- [Exercises]
[1] In the comic review, what was Season 2 of the series mostly confined to?
[2] Duplicate the portion of the comic review starting with "That last bit" and going on through "of working together.".

- [Supplied passage]
....................

After 31 years, the Batman Adventures series of spinoff comics finally comes to a close (for now). Throughout the run of Batman: The Adventures Continue, the series struggled to figure out what kind of comic it wanted to be. Season 1 seemed mostly concerned with introducing as many non-DCAU characters to the universe as possible, while Season 2 largely confined itself to one overarching story about the Court of Owls. Season 3 leans more towards the latter, but breaks itself into smaller arcs to keep things fresh. This final act concludes with a climax of Ra’s al Ghul, the Court of Owls, and possibly even Batman’s final mission.
That last bit sounds a bit ridiculous, doesn’t it? “Of course this isn’t Batman’s final mission, that’s not how comics work”, I hear you saying. And you’re mostly correct. The last time one of these “will the hero stop being the hero?” plotlines seemed believable was when Stan Lee wrote “Spider-Man No More!” over 55 years ago. The only reason why this particular example feels a little different is because this is tentatively the universe’s final story. If you can ignore the existence of Justice League and Batman Beyond, which presumably still take place at some future point, it does a good job of framing the conflict as a natural conclusion for the character. Crime is down if not gone, and one of Batman’s greatest foes seems to have turned over a new leaf in hopes of working together.

....................

- [Collected data entries]

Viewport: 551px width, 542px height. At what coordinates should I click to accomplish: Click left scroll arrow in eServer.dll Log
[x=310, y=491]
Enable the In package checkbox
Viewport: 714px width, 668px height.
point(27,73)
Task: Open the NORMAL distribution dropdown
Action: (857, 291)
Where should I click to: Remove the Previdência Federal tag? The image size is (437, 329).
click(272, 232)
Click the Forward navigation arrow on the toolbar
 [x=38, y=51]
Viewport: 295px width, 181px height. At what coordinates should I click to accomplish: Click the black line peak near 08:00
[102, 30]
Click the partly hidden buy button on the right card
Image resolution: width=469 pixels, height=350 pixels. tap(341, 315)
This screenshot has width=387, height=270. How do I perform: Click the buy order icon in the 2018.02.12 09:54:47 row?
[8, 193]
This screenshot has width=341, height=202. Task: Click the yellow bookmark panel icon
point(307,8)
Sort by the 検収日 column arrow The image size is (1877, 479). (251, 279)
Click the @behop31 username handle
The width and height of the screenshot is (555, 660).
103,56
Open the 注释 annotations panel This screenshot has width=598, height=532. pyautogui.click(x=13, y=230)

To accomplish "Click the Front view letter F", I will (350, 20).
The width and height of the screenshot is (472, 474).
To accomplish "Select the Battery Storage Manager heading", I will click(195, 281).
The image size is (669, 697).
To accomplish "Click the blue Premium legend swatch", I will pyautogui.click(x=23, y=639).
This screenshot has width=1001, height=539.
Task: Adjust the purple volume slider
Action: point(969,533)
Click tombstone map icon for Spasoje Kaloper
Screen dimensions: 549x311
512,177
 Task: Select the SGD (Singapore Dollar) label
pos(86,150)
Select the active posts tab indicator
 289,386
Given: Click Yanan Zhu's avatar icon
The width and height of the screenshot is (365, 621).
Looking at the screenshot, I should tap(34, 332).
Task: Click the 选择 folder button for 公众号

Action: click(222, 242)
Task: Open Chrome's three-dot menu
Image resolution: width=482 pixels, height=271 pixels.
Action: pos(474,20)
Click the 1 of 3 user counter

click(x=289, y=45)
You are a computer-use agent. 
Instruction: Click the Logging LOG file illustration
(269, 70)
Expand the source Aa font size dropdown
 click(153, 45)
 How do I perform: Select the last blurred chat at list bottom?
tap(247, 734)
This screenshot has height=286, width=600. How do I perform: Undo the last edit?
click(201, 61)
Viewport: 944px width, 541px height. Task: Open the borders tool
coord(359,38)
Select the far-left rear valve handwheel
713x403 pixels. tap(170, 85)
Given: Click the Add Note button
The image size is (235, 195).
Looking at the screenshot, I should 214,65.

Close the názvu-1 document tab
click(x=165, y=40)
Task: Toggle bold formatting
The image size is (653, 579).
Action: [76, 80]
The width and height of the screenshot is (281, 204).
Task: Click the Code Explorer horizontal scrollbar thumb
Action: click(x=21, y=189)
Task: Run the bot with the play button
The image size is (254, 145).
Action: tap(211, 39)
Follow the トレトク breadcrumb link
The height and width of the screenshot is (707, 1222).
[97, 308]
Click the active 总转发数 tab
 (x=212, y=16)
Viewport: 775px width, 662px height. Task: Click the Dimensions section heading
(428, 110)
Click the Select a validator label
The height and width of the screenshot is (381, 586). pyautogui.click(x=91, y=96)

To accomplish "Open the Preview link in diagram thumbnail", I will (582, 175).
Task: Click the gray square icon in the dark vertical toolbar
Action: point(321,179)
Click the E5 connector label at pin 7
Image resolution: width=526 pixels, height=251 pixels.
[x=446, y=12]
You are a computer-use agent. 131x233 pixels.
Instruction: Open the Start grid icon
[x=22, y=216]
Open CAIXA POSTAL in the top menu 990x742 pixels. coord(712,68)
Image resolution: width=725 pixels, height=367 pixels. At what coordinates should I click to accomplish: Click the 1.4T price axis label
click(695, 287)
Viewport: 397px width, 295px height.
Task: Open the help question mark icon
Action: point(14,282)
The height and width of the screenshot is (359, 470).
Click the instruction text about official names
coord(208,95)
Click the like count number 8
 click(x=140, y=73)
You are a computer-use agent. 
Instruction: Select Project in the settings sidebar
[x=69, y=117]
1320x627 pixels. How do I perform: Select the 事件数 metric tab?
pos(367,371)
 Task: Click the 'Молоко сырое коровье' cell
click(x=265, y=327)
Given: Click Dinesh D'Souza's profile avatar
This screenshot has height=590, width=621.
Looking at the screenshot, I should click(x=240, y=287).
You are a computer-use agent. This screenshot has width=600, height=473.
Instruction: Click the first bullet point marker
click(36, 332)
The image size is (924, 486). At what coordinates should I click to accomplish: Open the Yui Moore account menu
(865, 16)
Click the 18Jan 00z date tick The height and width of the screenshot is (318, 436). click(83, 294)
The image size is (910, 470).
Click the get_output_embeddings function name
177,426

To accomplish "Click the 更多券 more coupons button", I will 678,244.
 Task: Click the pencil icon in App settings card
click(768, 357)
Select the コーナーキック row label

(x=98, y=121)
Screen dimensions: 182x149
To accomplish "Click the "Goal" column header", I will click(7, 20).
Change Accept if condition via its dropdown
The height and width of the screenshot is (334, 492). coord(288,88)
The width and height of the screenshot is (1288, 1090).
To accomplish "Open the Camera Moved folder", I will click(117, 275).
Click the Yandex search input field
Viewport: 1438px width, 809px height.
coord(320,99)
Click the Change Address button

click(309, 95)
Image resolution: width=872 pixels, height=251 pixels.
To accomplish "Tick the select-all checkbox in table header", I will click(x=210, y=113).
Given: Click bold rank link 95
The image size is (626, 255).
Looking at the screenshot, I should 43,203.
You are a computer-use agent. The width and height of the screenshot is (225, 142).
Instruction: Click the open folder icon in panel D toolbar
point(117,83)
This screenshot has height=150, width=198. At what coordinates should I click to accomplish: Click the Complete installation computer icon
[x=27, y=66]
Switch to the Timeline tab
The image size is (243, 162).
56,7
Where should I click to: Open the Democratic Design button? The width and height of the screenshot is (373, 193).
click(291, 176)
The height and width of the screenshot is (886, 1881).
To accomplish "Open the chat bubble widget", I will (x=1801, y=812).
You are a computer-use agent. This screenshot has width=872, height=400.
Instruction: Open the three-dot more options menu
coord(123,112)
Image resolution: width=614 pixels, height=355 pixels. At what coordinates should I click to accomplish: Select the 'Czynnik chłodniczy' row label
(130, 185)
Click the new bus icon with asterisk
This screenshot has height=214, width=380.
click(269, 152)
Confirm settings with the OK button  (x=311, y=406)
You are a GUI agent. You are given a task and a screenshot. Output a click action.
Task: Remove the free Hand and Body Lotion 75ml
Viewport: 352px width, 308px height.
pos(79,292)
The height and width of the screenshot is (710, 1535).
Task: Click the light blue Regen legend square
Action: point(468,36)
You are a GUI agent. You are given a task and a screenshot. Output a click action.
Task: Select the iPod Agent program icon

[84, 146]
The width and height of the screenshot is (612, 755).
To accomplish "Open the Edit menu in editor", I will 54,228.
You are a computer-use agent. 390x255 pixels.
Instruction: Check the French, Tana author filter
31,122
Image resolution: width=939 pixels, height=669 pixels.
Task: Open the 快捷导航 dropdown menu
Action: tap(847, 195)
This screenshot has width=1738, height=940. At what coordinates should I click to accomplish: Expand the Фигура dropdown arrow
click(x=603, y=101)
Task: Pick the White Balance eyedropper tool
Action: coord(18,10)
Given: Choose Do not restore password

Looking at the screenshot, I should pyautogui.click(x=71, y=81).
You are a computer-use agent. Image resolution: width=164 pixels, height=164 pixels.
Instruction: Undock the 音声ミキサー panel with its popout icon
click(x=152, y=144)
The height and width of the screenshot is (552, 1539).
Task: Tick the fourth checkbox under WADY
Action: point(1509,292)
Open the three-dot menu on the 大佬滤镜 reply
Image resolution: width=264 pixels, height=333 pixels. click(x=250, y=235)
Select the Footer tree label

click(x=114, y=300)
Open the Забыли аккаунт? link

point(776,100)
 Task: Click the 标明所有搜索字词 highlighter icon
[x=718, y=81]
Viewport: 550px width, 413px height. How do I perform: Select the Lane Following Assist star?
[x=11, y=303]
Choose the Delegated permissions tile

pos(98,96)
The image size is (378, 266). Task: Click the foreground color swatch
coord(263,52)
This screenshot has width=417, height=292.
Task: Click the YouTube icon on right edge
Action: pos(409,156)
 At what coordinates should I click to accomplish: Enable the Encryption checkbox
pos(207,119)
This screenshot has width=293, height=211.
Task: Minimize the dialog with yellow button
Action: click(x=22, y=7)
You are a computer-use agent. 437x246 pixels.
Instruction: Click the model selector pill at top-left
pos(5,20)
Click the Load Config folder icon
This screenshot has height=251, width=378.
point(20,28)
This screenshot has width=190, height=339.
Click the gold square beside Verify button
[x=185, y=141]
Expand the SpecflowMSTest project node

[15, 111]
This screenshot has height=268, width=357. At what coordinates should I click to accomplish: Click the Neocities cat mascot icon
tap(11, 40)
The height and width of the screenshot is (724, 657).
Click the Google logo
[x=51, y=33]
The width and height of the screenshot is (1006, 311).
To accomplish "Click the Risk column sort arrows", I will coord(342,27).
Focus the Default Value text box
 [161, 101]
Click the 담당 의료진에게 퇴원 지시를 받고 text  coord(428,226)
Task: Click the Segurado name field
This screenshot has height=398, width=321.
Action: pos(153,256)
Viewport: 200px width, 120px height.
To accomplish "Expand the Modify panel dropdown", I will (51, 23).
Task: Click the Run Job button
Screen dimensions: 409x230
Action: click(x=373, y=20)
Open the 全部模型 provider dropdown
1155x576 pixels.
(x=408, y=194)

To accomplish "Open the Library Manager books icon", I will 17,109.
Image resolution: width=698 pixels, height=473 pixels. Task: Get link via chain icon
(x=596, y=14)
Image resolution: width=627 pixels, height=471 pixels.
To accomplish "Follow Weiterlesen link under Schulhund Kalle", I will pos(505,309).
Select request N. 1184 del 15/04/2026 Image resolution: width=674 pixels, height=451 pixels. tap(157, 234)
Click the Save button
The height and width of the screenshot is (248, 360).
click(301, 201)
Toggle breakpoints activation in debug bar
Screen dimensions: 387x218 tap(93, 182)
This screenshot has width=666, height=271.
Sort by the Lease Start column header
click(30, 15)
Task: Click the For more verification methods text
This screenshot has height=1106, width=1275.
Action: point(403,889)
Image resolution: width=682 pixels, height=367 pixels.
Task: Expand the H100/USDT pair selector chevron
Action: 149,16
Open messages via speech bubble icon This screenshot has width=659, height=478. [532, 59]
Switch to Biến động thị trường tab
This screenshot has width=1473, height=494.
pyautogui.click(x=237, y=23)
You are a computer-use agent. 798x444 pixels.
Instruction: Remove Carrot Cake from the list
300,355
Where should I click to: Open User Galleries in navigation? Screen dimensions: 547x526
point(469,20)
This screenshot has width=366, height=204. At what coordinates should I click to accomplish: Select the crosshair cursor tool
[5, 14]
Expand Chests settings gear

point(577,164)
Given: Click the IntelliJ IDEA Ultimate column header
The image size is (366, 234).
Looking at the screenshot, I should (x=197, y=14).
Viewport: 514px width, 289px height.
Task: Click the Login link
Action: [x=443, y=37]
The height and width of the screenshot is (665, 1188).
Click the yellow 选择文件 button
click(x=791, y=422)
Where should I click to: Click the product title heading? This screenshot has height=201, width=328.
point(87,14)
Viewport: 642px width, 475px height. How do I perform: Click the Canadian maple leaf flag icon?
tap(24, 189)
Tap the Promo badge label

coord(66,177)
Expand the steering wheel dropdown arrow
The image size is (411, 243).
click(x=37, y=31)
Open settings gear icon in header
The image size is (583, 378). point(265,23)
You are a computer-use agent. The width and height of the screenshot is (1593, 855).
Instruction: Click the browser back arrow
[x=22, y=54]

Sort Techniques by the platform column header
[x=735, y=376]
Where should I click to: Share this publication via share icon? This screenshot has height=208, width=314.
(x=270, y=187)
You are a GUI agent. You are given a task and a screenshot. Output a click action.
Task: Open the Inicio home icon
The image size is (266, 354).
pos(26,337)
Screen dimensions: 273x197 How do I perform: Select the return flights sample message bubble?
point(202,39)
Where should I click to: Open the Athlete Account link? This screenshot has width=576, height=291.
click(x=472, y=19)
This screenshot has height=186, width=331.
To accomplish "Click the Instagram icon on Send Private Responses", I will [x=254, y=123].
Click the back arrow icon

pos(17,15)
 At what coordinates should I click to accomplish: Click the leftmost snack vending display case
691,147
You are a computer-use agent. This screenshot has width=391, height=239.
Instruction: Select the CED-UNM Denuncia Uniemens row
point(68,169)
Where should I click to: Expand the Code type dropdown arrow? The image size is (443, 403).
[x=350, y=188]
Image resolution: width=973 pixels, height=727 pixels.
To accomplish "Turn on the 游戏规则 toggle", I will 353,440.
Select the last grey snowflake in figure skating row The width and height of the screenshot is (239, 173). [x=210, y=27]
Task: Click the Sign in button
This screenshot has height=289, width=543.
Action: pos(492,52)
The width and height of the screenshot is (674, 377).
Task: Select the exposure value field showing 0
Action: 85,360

....................

- [Solutions below]
[1] One overarching story about the Court of Owls.

[2]
That last bit sounds a bit ridiculous, doesn’t it? “Of course this isn’t Batman’s final mission, that’s not how comics work”, I hear you saying. And you’re mostly correct. The last time one of these “will the hero stop being the hero?” plotlines seemed believable was when Stan Lee wrote “Spider-Man No More!” over 55 years ago. The only reason why this particular example feels a little different is because this is tentatively the universe’s final story. If you can ignore the existence of Justice League and Batman Beyond, which presumably still take place at some future point, it does a good job of framing the conflict as a natural conclusion for the character. Crime is down if not gone, and one of Batman’s greatest foes seems to have turned over a new leaf in hopes of working together.